• [RECORDS TO USE]
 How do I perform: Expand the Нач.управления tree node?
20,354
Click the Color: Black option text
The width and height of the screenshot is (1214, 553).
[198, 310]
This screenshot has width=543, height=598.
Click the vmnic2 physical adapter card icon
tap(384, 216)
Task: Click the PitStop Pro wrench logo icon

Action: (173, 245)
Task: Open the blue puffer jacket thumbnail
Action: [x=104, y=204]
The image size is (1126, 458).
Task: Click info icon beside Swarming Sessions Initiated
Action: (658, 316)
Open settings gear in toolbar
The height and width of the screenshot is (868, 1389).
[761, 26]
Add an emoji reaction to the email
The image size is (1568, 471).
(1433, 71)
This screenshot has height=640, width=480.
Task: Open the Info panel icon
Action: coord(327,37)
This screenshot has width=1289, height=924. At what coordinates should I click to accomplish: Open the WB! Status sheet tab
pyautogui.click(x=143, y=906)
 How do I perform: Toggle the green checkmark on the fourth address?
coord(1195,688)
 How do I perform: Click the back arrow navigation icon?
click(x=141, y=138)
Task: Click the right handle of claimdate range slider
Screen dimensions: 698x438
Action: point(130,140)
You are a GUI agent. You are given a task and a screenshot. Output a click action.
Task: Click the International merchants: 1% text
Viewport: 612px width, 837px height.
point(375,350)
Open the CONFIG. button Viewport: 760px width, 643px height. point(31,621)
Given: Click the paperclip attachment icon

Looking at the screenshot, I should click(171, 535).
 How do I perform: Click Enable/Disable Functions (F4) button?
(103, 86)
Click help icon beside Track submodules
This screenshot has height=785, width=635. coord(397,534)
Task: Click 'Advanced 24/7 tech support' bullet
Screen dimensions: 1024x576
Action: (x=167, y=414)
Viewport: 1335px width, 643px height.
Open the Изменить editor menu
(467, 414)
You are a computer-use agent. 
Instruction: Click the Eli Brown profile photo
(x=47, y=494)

• [PROBLEM] In the lines above, spot each one that contains the word "agent" and copy it.

• [RESPONSE TO THIS TASK]
You are a GUI agent. You are given a task and a screenshot. Output a click action.
You are a computer-use agent. 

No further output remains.